In Illinois, it is law-abiding, working families who have been condemned.
Despite lllinois' leading exports being its residents and businesses, the General Assembly has proposed raising the state income and corporate income taxes by 75 percent each. If this tax monster passes, at least two things are certain: one, Illinois businesses would pay the highest corporate income taxes in the free world; two, Illinois would see the largest mass exodus of productive people since the Israelites fled Egypt.
The data points about Illinois' economic death spiral have been repeated so often as to have been stripped of their shock value. Bottom line: Illinois is a bigger default risk than Bernie Madoff and has created fewer jobs in the last decade than record stores.

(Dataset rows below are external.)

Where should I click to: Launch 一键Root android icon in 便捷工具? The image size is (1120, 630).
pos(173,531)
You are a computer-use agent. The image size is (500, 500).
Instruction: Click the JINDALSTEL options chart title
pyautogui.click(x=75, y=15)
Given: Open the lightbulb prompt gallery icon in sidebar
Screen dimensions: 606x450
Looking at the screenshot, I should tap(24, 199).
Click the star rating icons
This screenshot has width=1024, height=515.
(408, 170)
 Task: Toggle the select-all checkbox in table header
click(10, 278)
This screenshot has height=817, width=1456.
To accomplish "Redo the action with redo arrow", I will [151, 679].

Everyone sees that. Indiana Governor Mitch Daniels' told the Northwest Indiana Times, "We already had an edge on Illinois in terms of the cost of doing business, and this (IL tax increase) is going to make it significantly wider." 46 other U.S. governors could make the same claim as Daniels.
Even the Obama White House and the insatiable spendthrifts in Congress have begrudgingly acknowledged that raising structural taxes is the wrong policy choice if the policy goal is economic growth and job creation.

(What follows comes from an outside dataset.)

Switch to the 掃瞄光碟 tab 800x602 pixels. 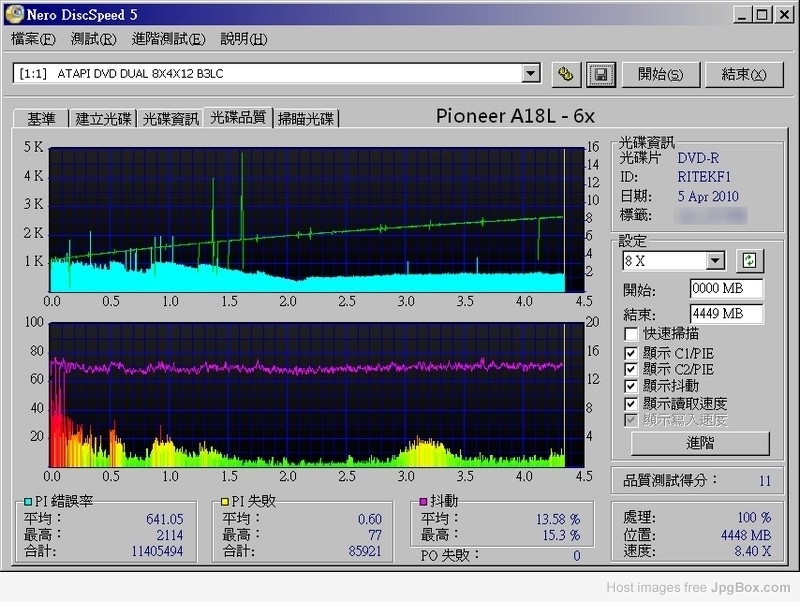(306, 118)
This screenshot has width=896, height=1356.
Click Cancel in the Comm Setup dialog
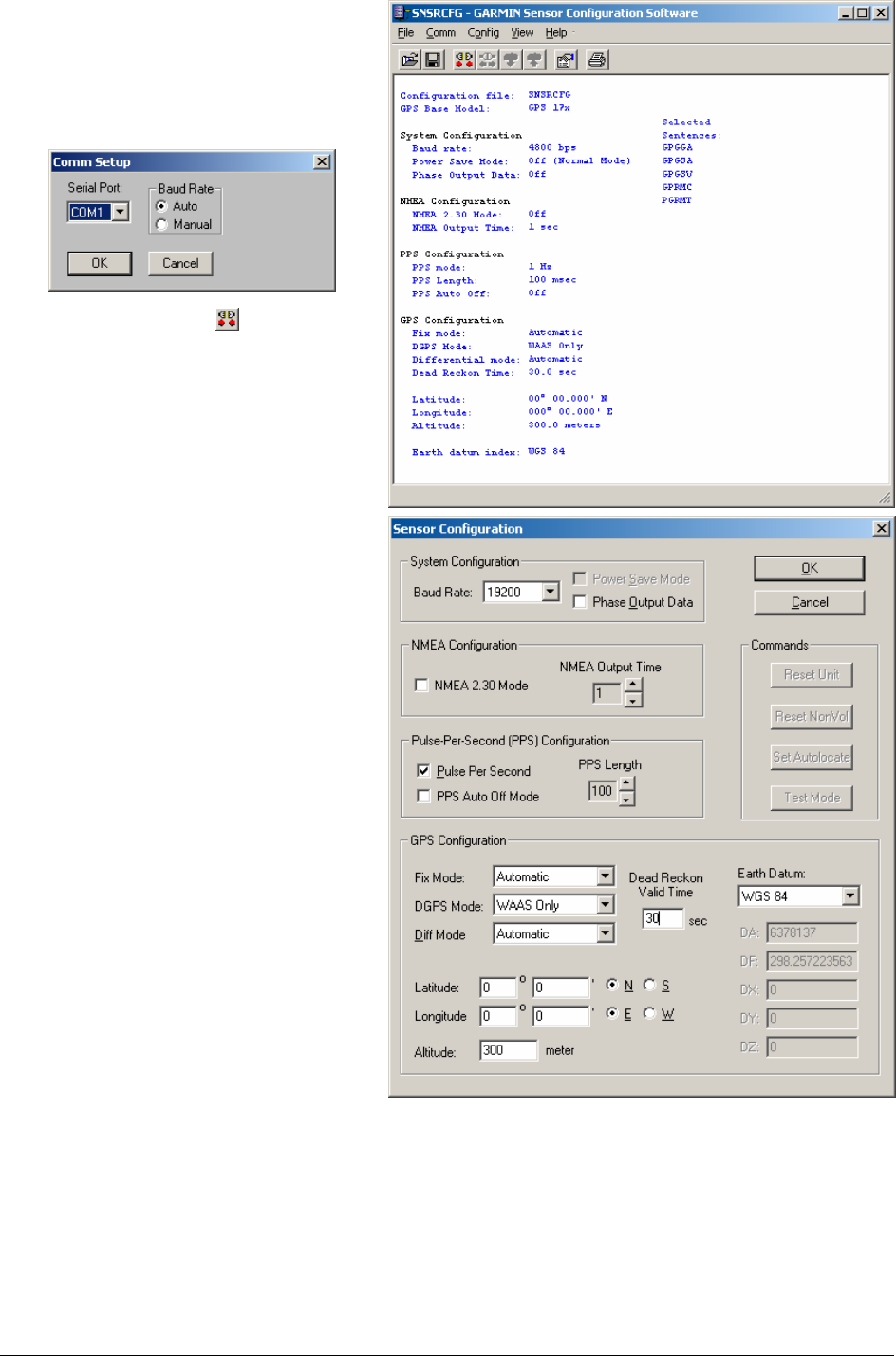180,263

So why the massive tax hike? Do Mike Madigan, John Cullerton and Pat Quinn (listed in order of importance) really want to drive businesses and jobs from Illinois? Are they so dense that they understand not what they do?

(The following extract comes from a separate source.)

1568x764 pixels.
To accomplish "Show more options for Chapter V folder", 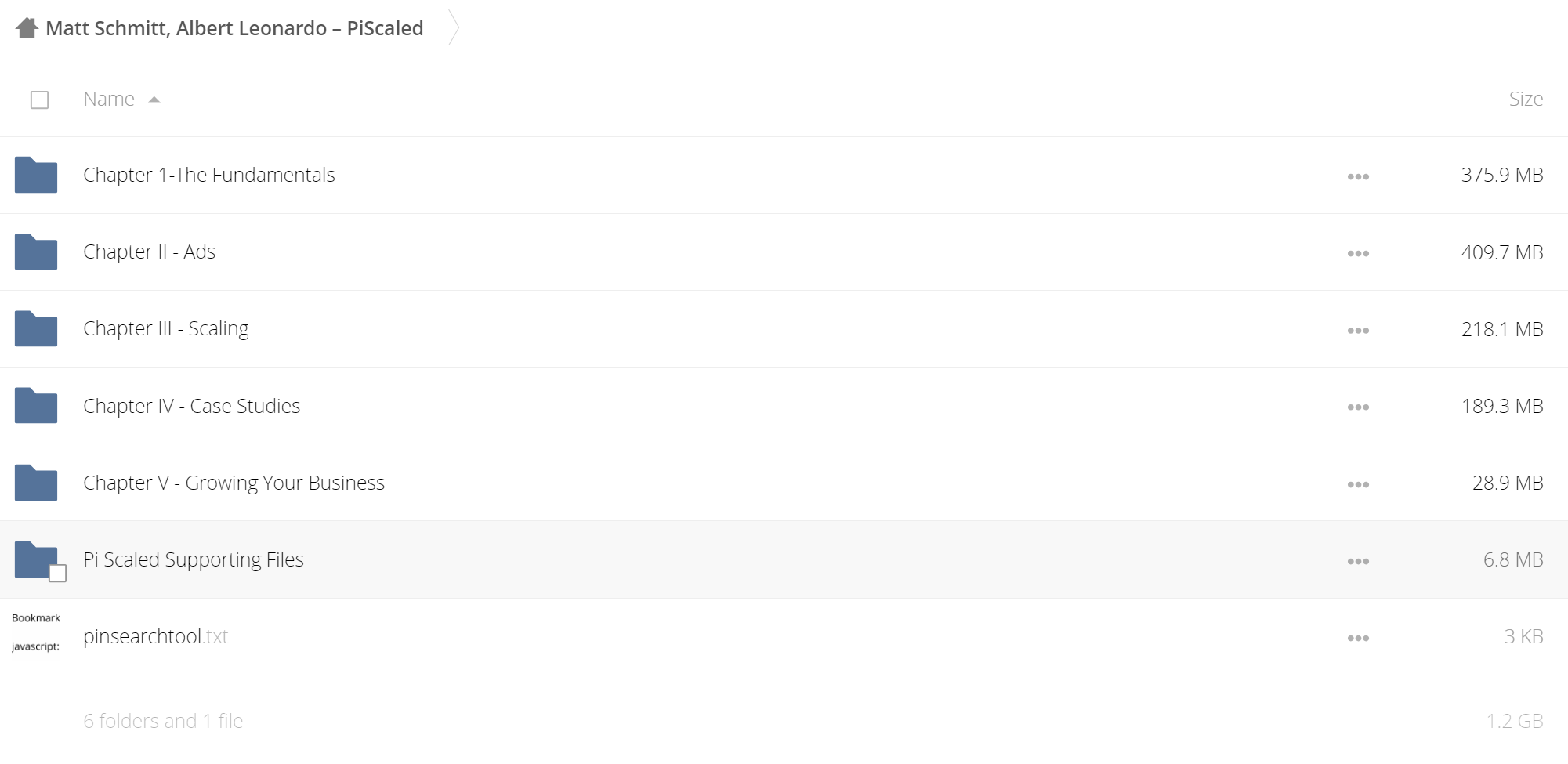I will [1358, 484].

Doubtful. How can individuals so good at political math be so inept at managing dollars and cents?
They are not. They simply have different priorities.
This tax hike is the cost of doing business in a down economy for Illinois' ruling class. Their business is political power not economic growth.
Their power derives from serving their tax-eater, rent-seeker coalition of public sector unions, crony capitalists and state dependents. And no price is too high for others to pay to ensure their coalition is served and their power retained.
The short-term revenue from the tax hike (although it will be less than anticipated) will allow them to pay some state vendors, moderately improve the state's credit rating so that they can commence more borrowing, and avoid any reckoning with the public sector unions.
If serving their constituency comes at the expense of some lost capital formation, business location and job creation in Illinois, well, that is just unfortunate collateral damage.
When comparing Indiana to Illinois, Gov. Daniels observed, "It does show that you can make very different choices and the contrast between the choice we've made and the one they (Illinois) have is stark. Obviously I think ours is wiser, but self-governance means people get what they vote for."
Just as it has for the past decade, Illinois is getting exactly what it voted for.
(Editor's note: Gov. Pat Quinn signed into law on Jan. 13 a bill that raises the individual income tax rate from 3 percent to 5 percent and raises the corporate income tax rate from 4.8 percent to 7 percent).